## START DATA SECTION
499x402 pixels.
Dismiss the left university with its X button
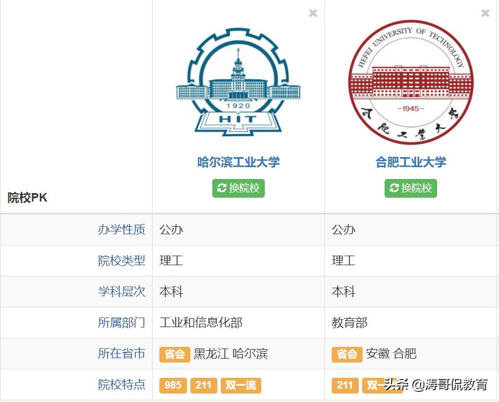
## END DATA SECTION
## START DATA SECTION
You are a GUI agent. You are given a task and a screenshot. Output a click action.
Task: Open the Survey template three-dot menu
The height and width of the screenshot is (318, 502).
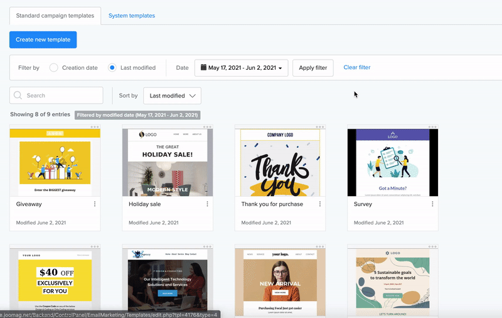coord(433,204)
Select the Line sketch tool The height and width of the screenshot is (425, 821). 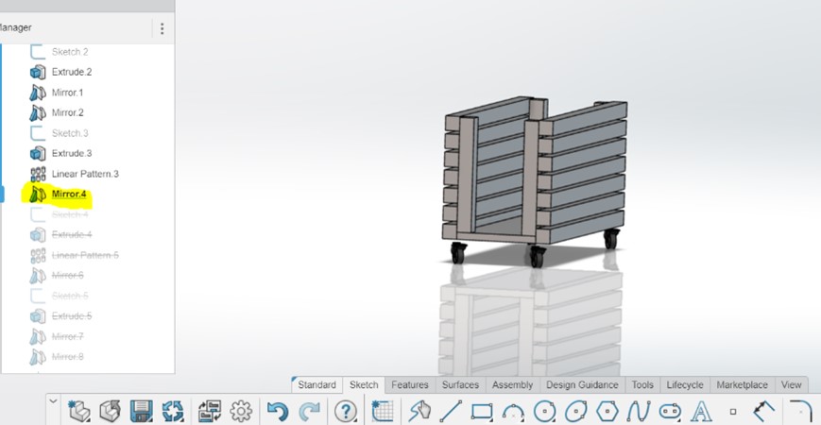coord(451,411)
## END DATA SECTION
◆ WHAT IS ASKED ◆
Swap "university" for "panel" and write out the lines again, beginning at the line that has "499x402 pixels." and stopping after the line that has "Dismiss the left university with its X button". Leave everything else in them unchanged.

◆ SOLUTION FOR THIS PROBLEM ◆
499x402 pixels.
Dismiss the left panel with its X button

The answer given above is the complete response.